Si la question divise à l’UMP – dimanche, sur BFMTV, Nathalie Kosciusko-Morizet assurait que la droite « ne pourra pas » abroger cette loi car « on ne pourra pas démarier ou désadopter » – Marine  Le Pen, a indiqué qu’elle abolirait la loi autorisant le mariage homosexuel si elle était élue présidente de la République mais qu’elle n’appellera pas en revanche à « la désobéissance civile » des maires car elle est « respectueuse des lois ». Que pourrait-il donc se passer si le Parlement changeait de majorité en 2017 ? Eléments de réponse avec Didier Maus, président émérite de l’Association française de droit constitutionnel. Entretien.

JOL Press : Que pourrait faire l’opposition si elle souhaitait revenir sur les dispositions prévues par la loi sur le Mariage pour tous ?
 

Didier Maus : Il y a un principe élémentaire : ce qu’une loi a fait, une autre peut le défaire. Heureusement, le législateur n’est jamais tenu par ses précédents. Sinon les alternances politiques n’auraient plus grande signification. La seule réserve est qu’en matière de droits fondamentaux le retour en arrière n’est pas possible. Le Parlement peut renforcer les libertés, il ne peut pas les restreindre. Comme le Conseil constitutionnel a pris soin de souligner que les règles relatives au mariage ne concernant pas « les droits et libertés fondamentaux », il n’existe aucun obstacle constitutionnel à une modification de la loi, voire à son abrogation totale ou partielle.

Indépendamment de l’aspect constitutionnel, il convient de tenir compte des paramètres politiques et de l’opportunité de revenir sur une réforme antérieure. C’est un autre débat.
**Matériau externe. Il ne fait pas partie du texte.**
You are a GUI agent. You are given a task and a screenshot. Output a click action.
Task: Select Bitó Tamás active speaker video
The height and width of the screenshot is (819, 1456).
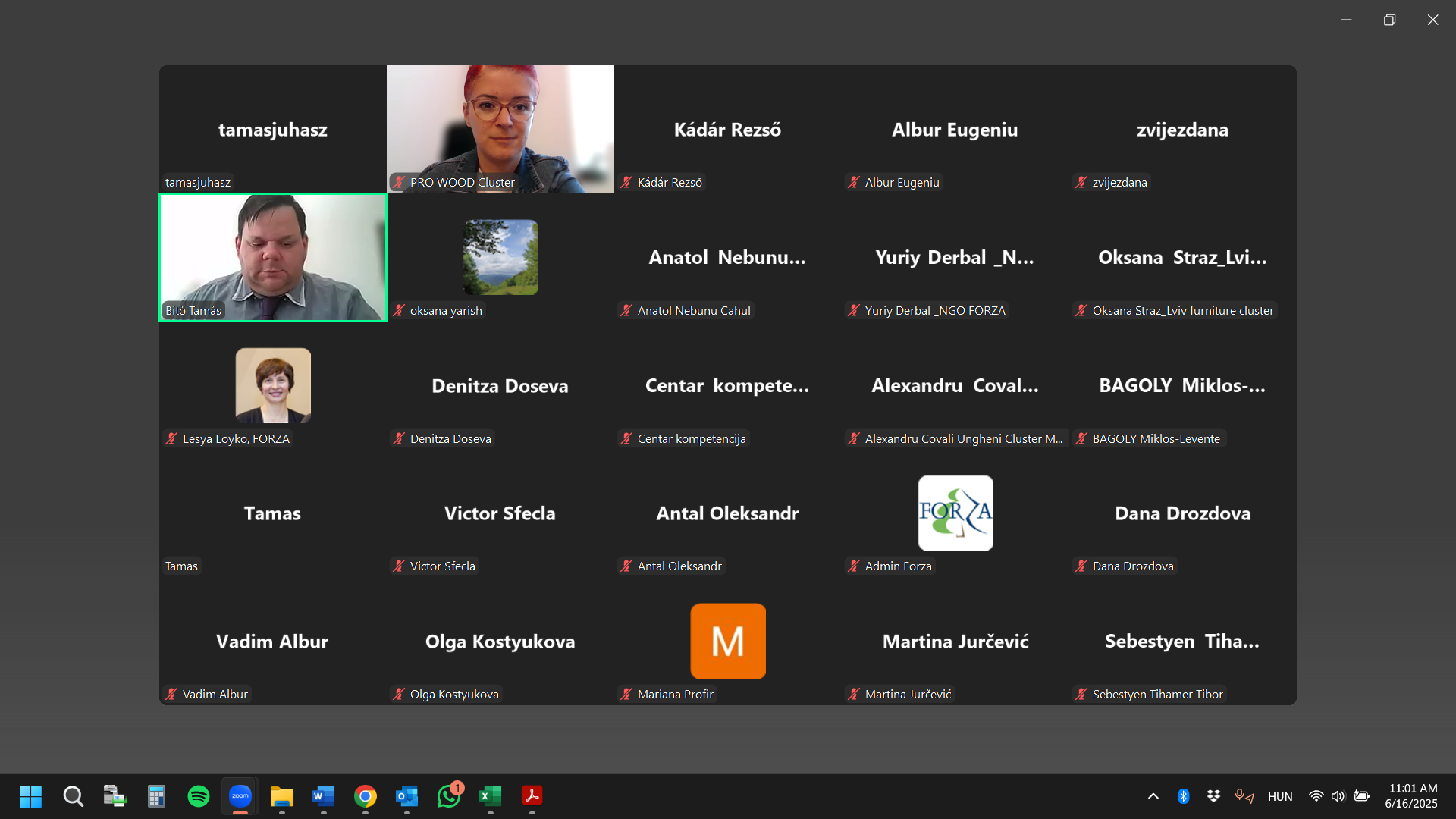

JOL Press : Un texte de loi peut-il être réécrit ?
 

Didier Maus : L’essentiel du travail législatif consiste non pas à créer des lois entièrement nouvelles, mais à modifier les lois antérieures. C’est particulièrement vrai dans le domaine fiscal ou en matière sociale ou pour la décentralisation. C’est, d’ailleurs, ce qui rend très difficile la lecture des projets de loi ou des lois votées par le Parlement. La « réécriture » n’a pas une signification juridique particulière.

JOL Press : Comment est votée une abrogation ? 
 

Didier Maus : Comme toutes les autres lois. Il y a, en général, un projet du gouvernement, parfois une proposition de députés ou sénateurs. Ensuite il y a le débat à l’Assemblée nationale et au Sénat, puis l’adoption finale soit par accord entre les deux assemblées, soit par vote en dernière lecture de la seule Assemblée nationale. La loi ainsi votée peut, bien évidemment, être déférée au Conseil constitutionnel.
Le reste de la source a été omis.